At the time I was in my early twenties, with no car. There was no bus to where I lived and I had no family close by. My husband worked 7am until 7pm. I was very much alone. An inexperienced mother, breastfeeding a young baby. Did I mention we only had three television channels?
The past three days have brought me back to what it was like in those early days, to really be a “stay at home” Mom. Because my little one is unwell I am literally housebound. It can feel as if the world is passing you by. The walls close in and you desperately try to keep yourself active. I can remember at times being so unhappy.
Whilst I admit I am a bit of a mother earth and adore children and being with children, I am not qualified in any other aspect of being a “stay at home” mother. I hate cleaning, cooking, washing or ironing. I am also useless at all forms of art and craft and my baking is not always a huge success. The very things a lot of people assume a “stay at home” mother spends hours doing.
The truth is “staying at home” and mothering is not ideal. However I don’t think many do “stay at home”. Most mothers who do not work outside the home, full or part time, actively live a life alongside their children but also one which has ready access to friends, walks, playgrounds, and playgroups. They do in fact not “stay at home”, but rather do not work outside the home.

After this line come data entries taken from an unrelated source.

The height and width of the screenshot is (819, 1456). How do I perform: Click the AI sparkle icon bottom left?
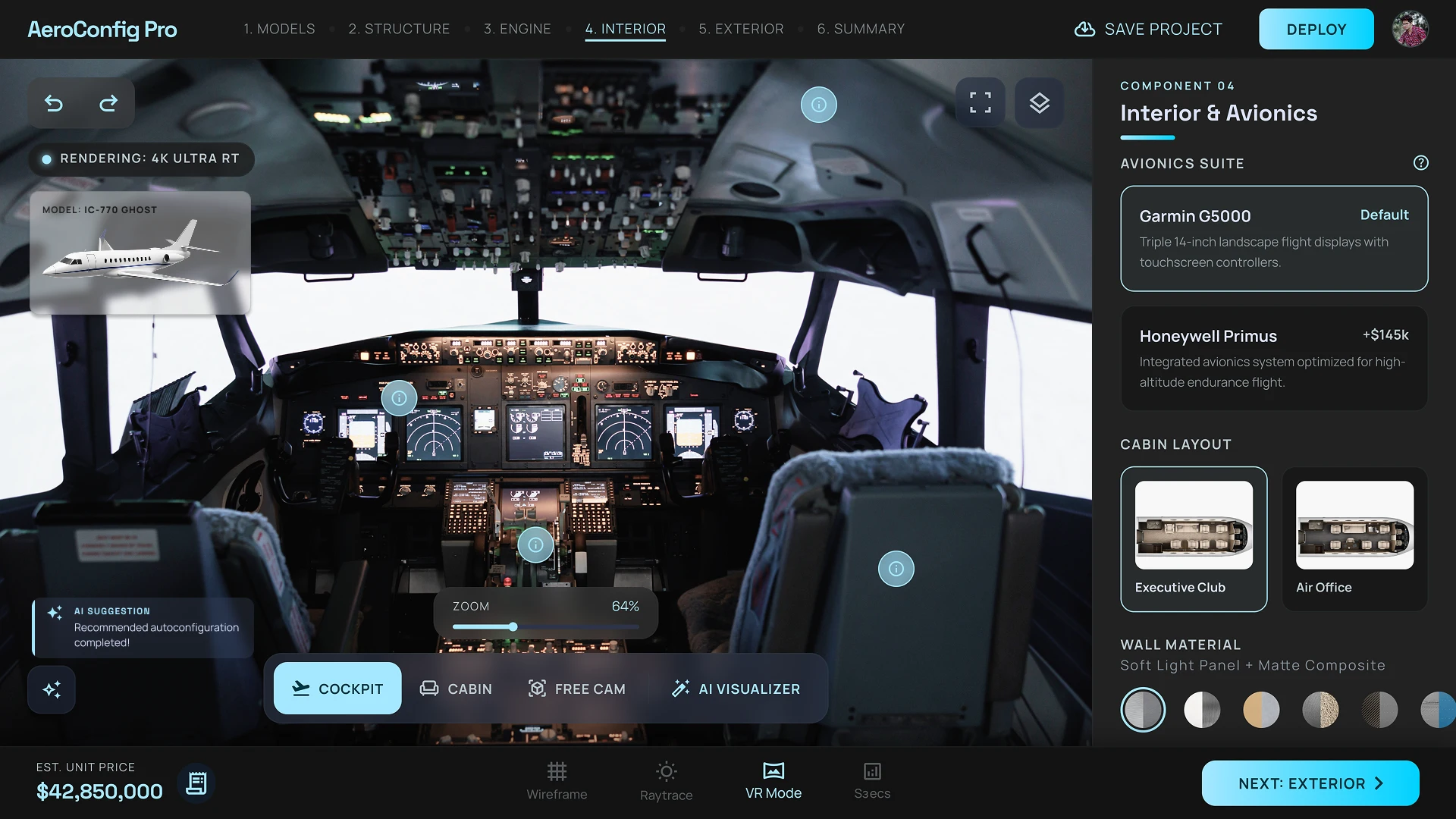[x=51, y=689]
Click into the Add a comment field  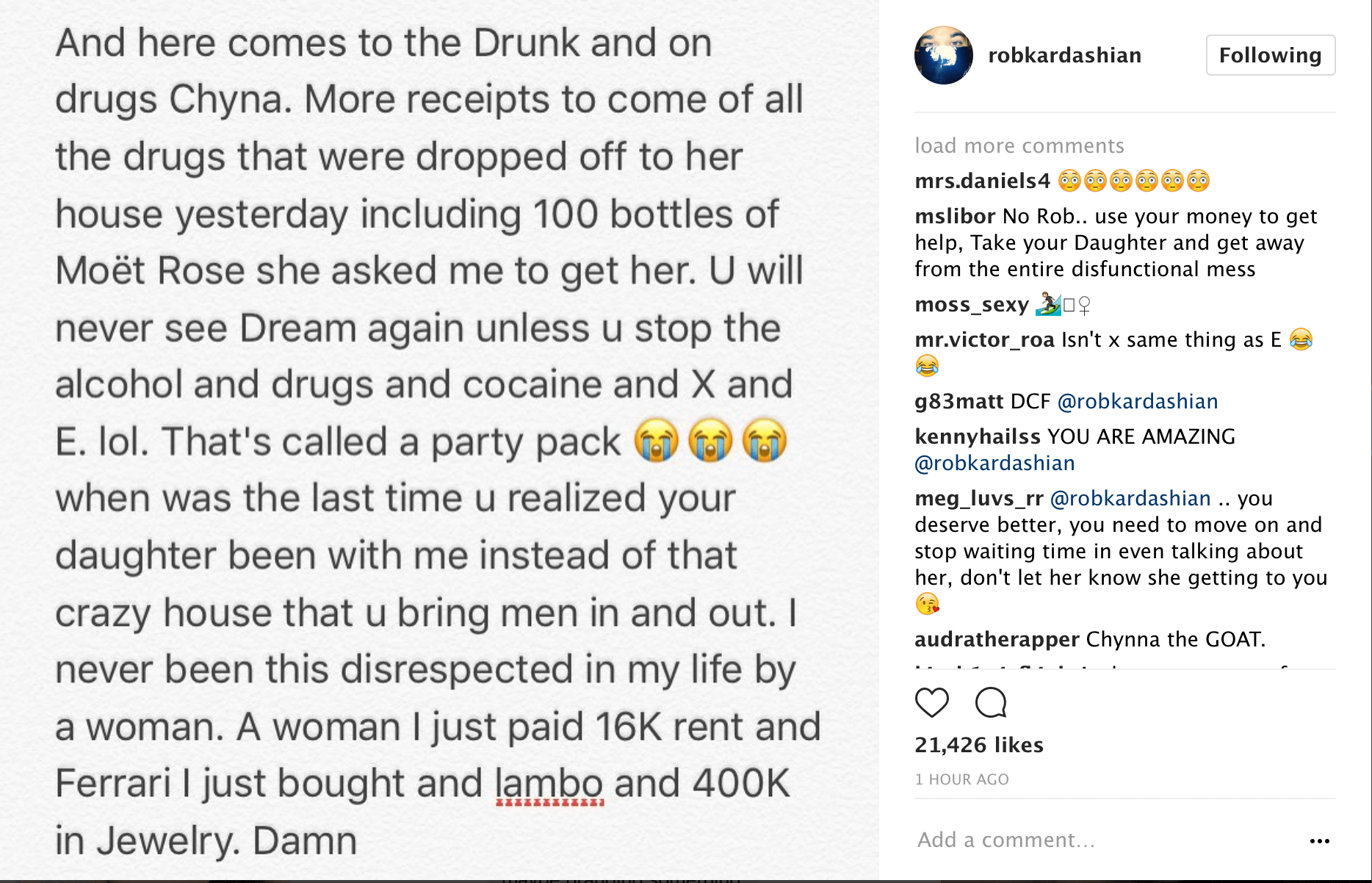(x=1102, y=840)
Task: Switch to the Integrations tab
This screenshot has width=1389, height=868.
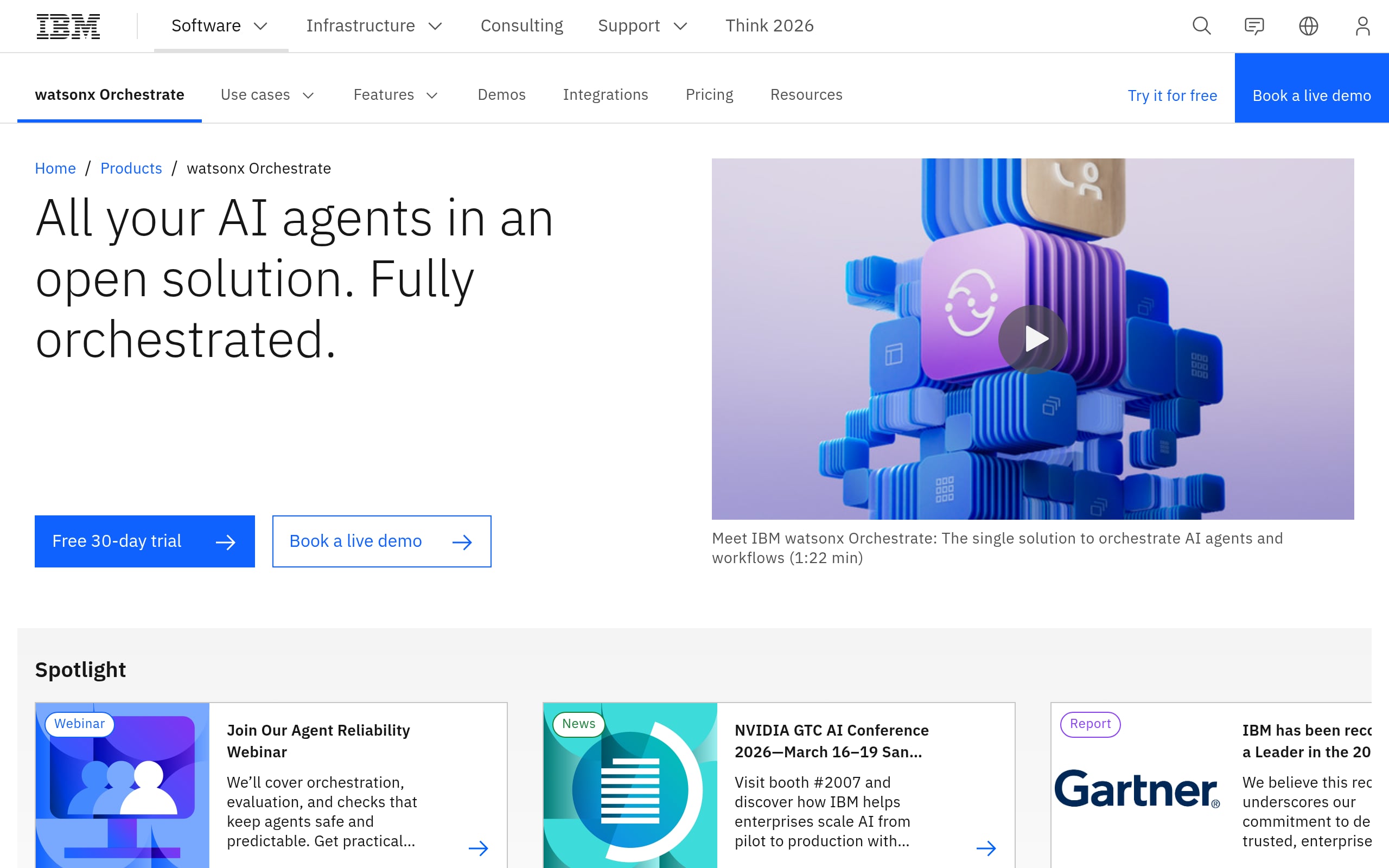Action: [x=606, y=95]
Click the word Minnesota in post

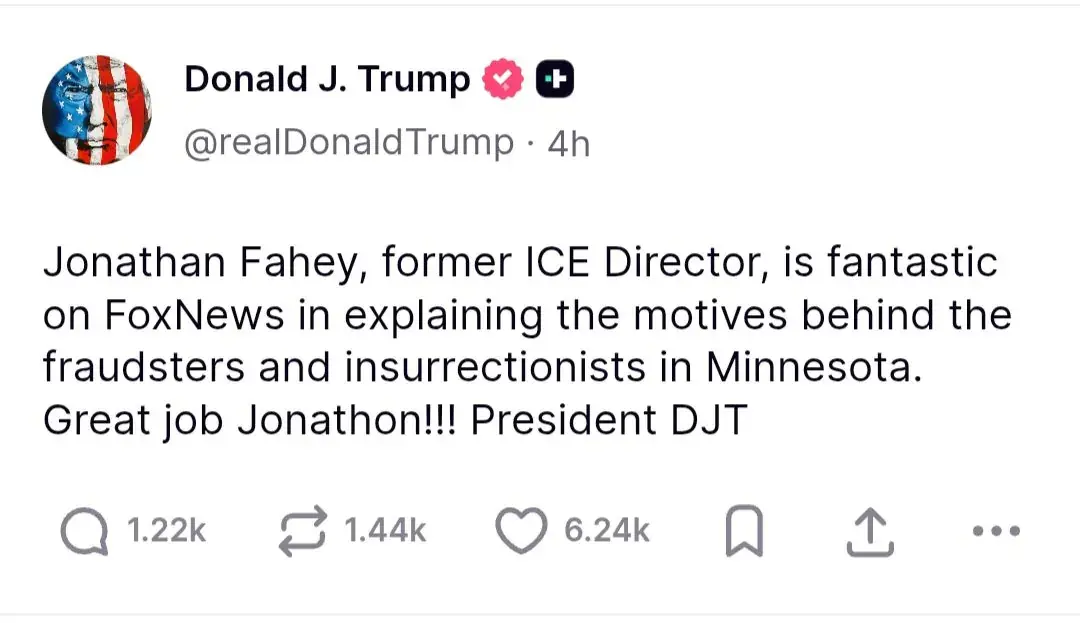click(809, 368)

In fact the title “stay at home” mother in our modern world is almost redundant. (Do you like what I did there? Redundant, and we never got paid in the first place!)
More and more mothers are working part time, whilst children are at school. Or are working from home, thanks to the internet. Most have cars and many friends and outlets to take them out of the home. Very few women really are “stay at home” mothers.
If truth be told, after these three days, I think my husband would chose for me to always be a “stay at home” mother. The house is clean, the dinner cooked, the laundry up to date and I am in when he rings.
However after three days of this I’ve had enough. I quit. My daughter goes back to school tomorrow.
I will caution myself not to drive off before she actually closes the door of the car tomorrow morning. As I wave her off with a big smile, she will be happy believing it is my expression of joy at her return to health, never knowing it is my Martin Luther King smile, “Free at last, thank God I’m free at last”.